Three circle theorem on almost Hermitian manifolds and applications

TL;DR

This paper extends the three circle theorem to almost Hermitian manifolds, leading to new results in holomorphic function estimates, Liouville theorems, and algebraic properties, generalizing previous K"ahler results.

Contribution

It introduces a three circle theorem for almost Hermitian manifolds and develops a maximum principle, broadening the scope of complex geometric analysis.

Findings

Sharp dimension estimates for holomorphic functions

Liouville theorems for sub-logarithmic growth functions

Fundamental theorem of algebra on almost Hermitian manifolds

Abstract

In this paper, we extend Gang Liu's three circle theorem for K\"ahler manifolds to almost Hermitian manifolds.
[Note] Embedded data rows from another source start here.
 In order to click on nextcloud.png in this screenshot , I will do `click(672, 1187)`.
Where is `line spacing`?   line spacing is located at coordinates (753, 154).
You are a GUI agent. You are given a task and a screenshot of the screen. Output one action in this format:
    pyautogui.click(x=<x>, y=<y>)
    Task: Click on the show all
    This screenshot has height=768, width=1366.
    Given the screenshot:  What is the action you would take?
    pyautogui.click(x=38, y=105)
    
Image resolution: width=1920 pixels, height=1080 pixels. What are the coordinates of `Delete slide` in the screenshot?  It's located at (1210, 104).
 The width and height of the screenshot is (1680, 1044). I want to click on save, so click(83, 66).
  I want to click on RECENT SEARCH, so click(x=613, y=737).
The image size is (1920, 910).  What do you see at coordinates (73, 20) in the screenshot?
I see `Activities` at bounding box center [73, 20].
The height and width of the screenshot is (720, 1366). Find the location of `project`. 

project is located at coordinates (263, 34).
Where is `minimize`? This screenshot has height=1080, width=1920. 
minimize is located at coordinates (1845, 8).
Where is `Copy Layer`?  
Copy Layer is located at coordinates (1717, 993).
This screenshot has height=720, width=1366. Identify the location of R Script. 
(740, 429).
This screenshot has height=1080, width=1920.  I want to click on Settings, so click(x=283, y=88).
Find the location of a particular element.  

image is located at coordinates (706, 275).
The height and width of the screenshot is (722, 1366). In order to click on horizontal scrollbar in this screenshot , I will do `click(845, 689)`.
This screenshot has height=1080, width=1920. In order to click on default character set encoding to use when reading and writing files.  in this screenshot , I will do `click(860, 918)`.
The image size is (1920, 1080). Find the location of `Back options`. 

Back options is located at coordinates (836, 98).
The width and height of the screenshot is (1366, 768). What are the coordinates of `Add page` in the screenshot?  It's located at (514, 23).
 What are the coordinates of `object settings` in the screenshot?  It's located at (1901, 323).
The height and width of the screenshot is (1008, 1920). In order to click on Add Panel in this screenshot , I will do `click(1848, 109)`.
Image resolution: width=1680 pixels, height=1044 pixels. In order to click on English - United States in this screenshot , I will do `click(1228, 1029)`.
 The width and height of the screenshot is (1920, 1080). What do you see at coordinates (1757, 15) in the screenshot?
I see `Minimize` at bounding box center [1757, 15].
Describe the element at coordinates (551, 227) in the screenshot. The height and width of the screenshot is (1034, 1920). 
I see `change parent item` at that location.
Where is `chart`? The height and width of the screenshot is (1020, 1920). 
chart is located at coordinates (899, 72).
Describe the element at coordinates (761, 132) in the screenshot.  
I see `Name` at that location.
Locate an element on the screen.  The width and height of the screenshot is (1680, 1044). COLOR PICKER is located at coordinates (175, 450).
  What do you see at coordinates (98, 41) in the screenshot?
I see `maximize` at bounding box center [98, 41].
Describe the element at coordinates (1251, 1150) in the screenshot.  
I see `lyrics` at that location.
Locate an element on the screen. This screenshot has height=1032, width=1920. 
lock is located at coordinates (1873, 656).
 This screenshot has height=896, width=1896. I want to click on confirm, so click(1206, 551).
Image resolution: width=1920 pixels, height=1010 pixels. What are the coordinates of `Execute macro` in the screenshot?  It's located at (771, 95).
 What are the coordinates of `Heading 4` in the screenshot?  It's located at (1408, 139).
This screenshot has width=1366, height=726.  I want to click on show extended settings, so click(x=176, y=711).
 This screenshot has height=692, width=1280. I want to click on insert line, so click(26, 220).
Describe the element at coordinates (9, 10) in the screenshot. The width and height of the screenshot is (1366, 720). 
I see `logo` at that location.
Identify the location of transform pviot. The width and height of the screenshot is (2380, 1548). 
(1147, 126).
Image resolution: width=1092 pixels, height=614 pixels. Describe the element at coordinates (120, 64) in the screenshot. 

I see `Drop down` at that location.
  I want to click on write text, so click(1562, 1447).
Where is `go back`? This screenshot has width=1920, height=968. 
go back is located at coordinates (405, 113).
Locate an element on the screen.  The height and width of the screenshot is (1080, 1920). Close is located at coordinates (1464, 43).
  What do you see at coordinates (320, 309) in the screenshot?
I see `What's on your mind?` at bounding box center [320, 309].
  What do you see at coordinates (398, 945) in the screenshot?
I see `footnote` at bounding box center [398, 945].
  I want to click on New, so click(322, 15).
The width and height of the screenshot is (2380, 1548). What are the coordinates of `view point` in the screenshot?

As applications of the three circle theorem, we obtain sharp dimension estimates for spaces of holomorphic functions of polynomial growth and rigidity for the estimates, Liouville theorems for pluri-subharmonic functions of sub-logarithmic growth and Liouville theorems for holomorphic functions of Cheng-type, and fundamental theorem of algebra on almost Hermitian manifolds with slightly negative holomorphic sectional curvature. The results are generalization of Liu's results and some of them are new even for the K\"ahler case. We also discuss the converse of the three circle theorem on Hermitian manifolds which turns out to be rather different with the K\"ahler case. In order to obtain the three circle theorem on almost Hermitian manifolds, we also establish a general maximum principle in the spirit of Calabi's trick so that a general three circle theorem is a straight forward consequence of the general maximum principle. The general maximum principle and three circle theorem established may be of independent interests.